Submissions for the Senate inquiry into transferring the last $4bn out of the Education Investment Fund closed last night. The lobbies don’t want the dosh to disappear
The feds started trying to close the fund in 2014 (but were foiled by the Senate) with HE and research organisation consistently opposing them. Now the government wants to move the money into a disaster relief kitty, which strikes lobbies as a very bad idea indeed.
Australian Technology Network: “While an Emergency Response Fund is a sound public policy idea, it should not come at the expense of the highly successful Education Investment Fund and could be funded through other mechanisms, particularly as the Government’s fiscal position has improved and the Budget is set to return to surplus in 2019-2020.”
Group of Eight: Acknowledges government research infrastructure investments, which are, “tailored, appropriate and commensurate within identified areas of priority. However, the Go8 reminds the Senate that there is no funding for research supported by the Medical Research Future Fund. More broadly a perpetual fund, “would offer certainty for infrastructure facilities, especially research ones, including the jobs of people employed, and ensuring that investments are not compromised or wasted through discontinuation of essential capability.”
Innovative Research Universities: Argues moving the money is a distraction, from a more important issue, “the comprehensiveness of the government’s suite of programs to ensure an effective tertiary education system for the coming decade. One important element of such a system is the array of infrastructure to underpin education and research outcomes, remaining relevant to rapid development of technology.”

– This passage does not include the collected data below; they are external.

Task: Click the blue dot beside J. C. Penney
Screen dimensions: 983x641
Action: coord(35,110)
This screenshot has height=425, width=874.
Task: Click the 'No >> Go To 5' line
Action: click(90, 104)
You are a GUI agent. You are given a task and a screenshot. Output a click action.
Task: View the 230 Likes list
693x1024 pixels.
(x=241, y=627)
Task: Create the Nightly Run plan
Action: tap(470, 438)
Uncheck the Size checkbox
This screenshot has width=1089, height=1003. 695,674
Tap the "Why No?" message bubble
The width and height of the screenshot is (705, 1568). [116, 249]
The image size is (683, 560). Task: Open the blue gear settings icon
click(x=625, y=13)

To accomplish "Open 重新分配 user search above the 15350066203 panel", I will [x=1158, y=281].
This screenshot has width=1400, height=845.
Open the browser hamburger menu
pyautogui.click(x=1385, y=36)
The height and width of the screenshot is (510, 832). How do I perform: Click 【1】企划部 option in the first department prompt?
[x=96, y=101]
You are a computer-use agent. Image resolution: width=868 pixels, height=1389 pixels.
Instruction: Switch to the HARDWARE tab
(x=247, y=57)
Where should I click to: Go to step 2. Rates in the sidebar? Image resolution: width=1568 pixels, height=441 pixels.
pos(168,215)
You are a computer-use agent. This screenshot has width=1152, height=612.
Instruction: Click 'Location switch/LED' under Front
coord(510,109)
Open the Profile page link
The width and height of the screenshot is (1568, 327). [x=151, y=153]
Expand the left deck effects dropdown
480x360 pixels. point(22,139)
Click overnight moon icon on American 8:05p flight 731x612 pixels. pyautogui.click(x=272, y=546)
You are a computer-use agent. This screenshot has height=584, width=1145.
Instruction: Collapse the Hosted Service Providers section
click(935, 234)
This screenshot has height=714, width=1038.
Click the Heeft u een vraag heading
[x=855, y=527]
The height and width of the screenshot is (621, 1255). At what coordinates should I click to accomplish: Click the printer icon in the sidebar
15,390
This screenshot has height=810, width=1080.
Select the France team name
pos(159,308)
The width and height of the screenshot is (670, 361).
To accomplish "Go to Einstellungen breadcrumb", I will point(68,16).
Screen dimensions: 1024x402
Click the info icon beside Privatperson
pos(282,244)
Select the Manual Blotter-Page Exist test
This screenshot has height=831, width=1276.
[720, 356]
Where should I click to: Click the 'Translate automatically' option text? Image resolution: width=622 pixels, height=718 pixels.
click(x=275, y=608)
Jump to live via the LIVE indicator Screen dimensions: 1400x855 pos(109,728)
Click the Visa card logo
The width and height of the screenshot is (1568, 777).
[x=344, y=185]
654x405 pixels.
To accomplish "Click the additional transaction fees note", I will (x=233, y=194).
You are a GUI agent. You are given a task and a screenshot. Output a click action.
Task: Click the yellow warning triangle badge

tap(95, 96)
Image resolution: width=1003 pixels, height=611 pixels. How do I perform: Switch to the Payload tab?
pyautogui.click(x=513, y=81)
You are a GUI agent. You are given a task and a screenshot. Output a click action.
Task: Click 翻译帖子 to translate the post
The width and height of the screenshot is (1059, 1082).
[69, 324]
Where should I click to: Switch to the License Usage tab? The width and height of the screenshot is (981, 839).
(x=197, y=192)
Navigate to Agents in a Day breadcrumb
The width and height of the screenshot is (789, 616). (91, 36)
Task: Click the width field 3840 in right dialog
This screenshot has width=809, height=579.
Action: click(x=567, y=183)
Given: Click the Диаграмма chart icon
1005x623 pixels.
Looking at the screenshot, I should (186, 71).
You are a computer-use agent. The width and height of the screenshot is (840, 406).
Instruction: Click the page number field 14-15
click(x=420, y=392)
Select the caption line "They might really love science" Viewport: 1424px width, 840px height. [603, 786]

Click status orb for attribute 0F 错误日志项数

“The key to Australia positioning itself as an innovation driven knowledge economy, hinges on our capacity to deliver world-class education, research and innovation. The government has made clear it will not use the EIF. It needs a clear infrastructure policy that addresses where it will directly invest in institutions and to work with universities and States to ensure effective access to private investment options. Until this happens the EIF should remain in place.”